■ **Aim of the task**: Copy out the material below word for word, leaving out the pictures.

■ **Entries shown**:
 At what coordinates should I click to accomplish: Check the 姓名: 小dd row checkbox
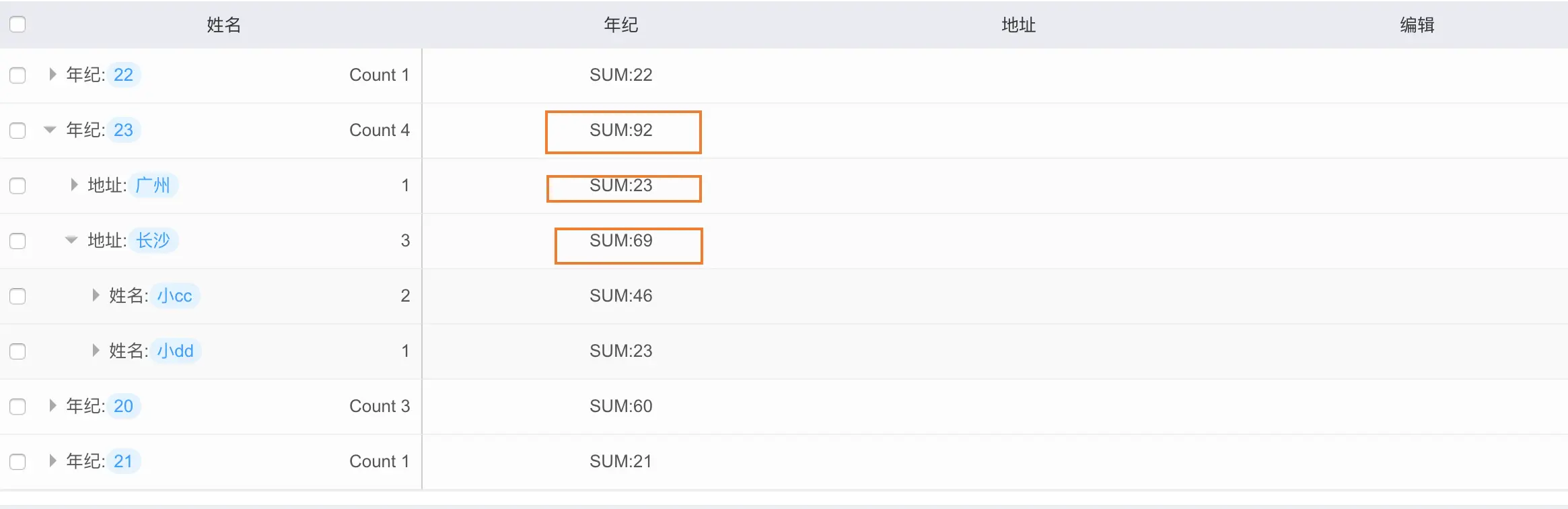click(x=17, y=351)
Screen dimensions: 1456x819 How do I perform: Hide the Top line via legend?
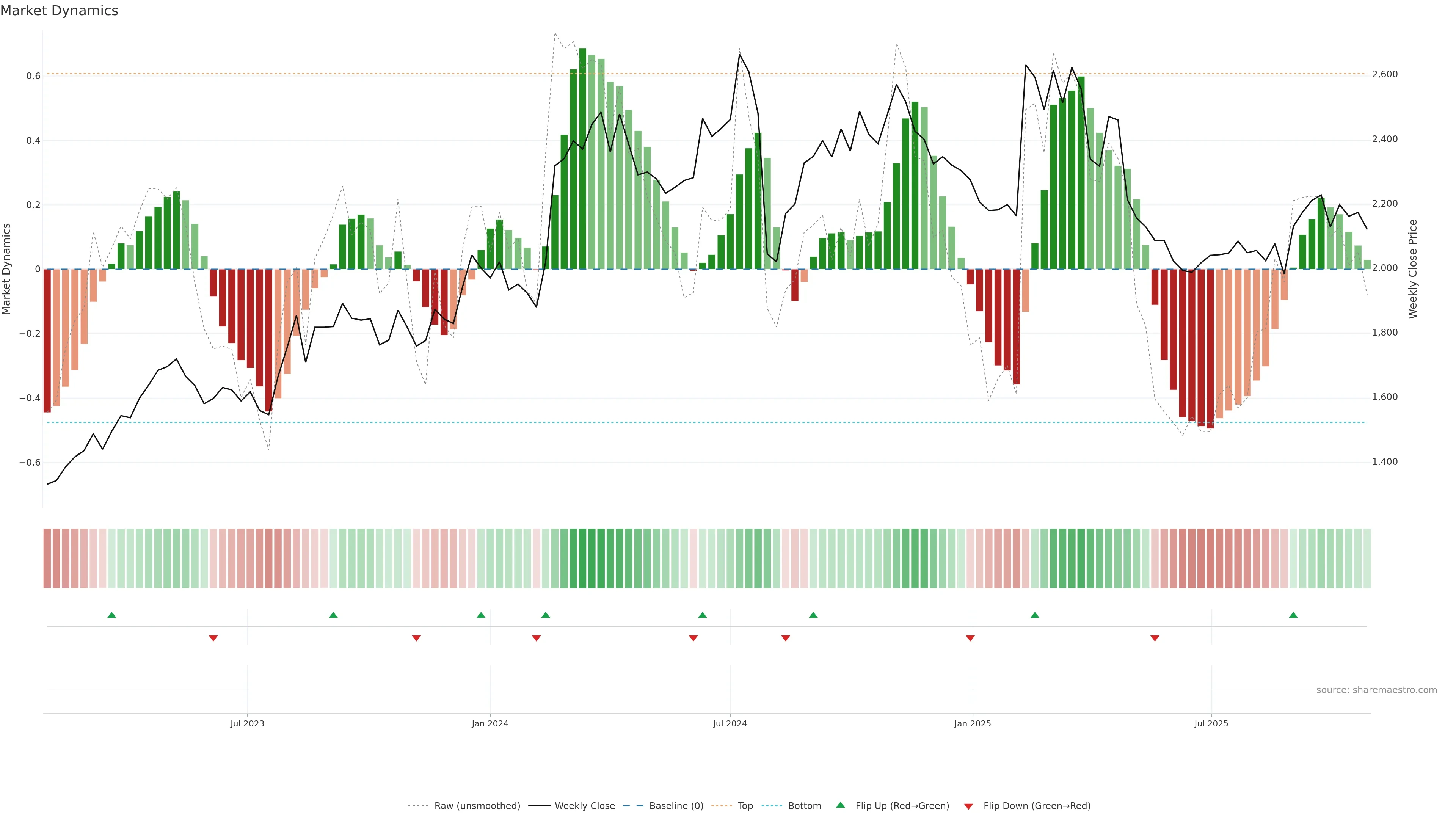pos(745,806)
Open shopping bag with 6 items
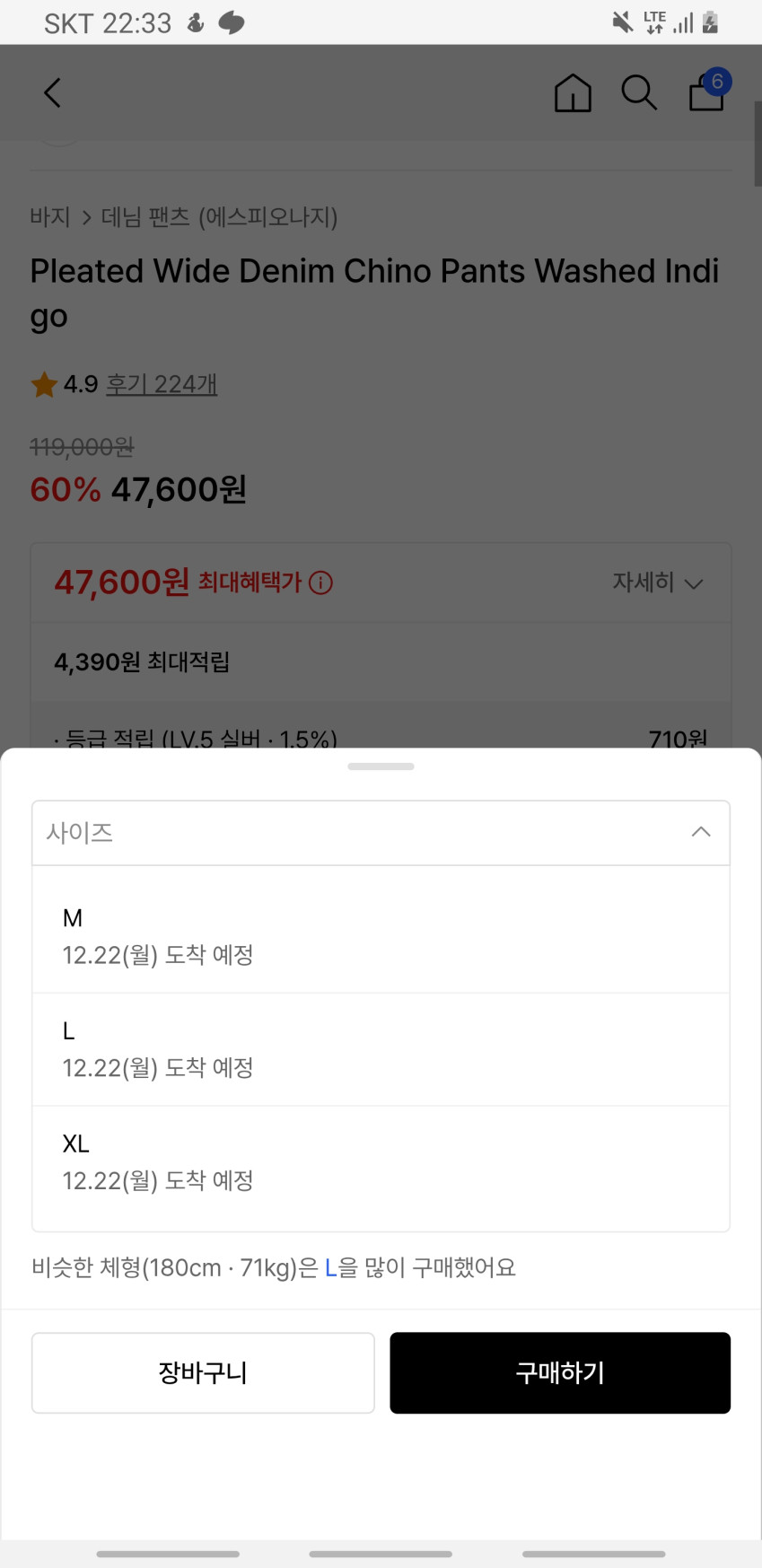This screenshot has width=762, height=1568. [x=707, y=92]
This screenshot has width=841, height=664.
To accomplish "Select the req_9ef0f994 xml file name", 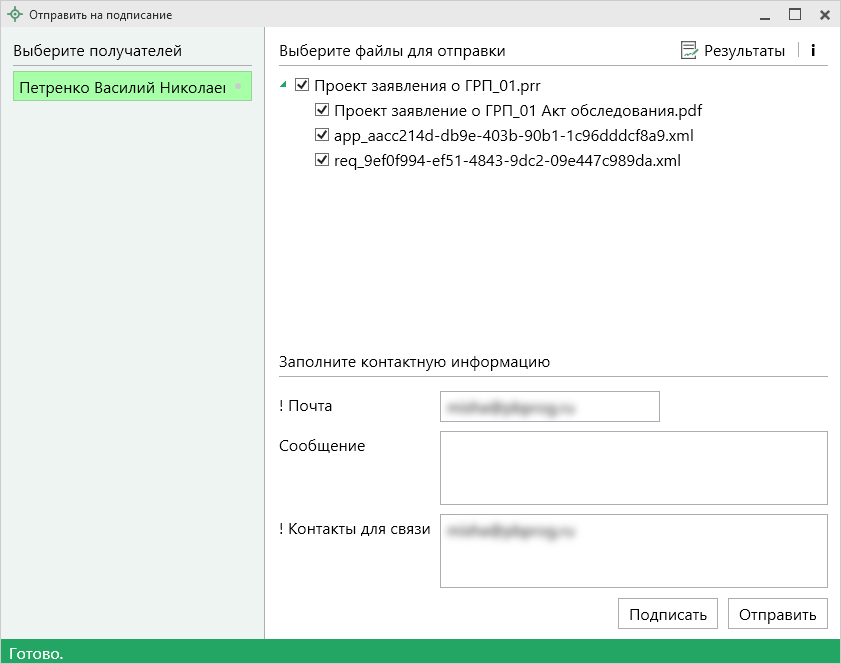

■ **Answer in full**:
 At what coordinates should I click to accomplish: Check the 姓名: 小dd row checkbox
click(x=17, y=351)
Screen dimensions: 1456x819 How do I perform: Hide the Top line via legend?
pos(745,806)
Open shopping bag with 6 items
This screenshot has width=762, height=1568. [x=707, y=92]
This screenshot has width=841, height=664.
To accomplish "Select the req_9ef0f994 xml file name", 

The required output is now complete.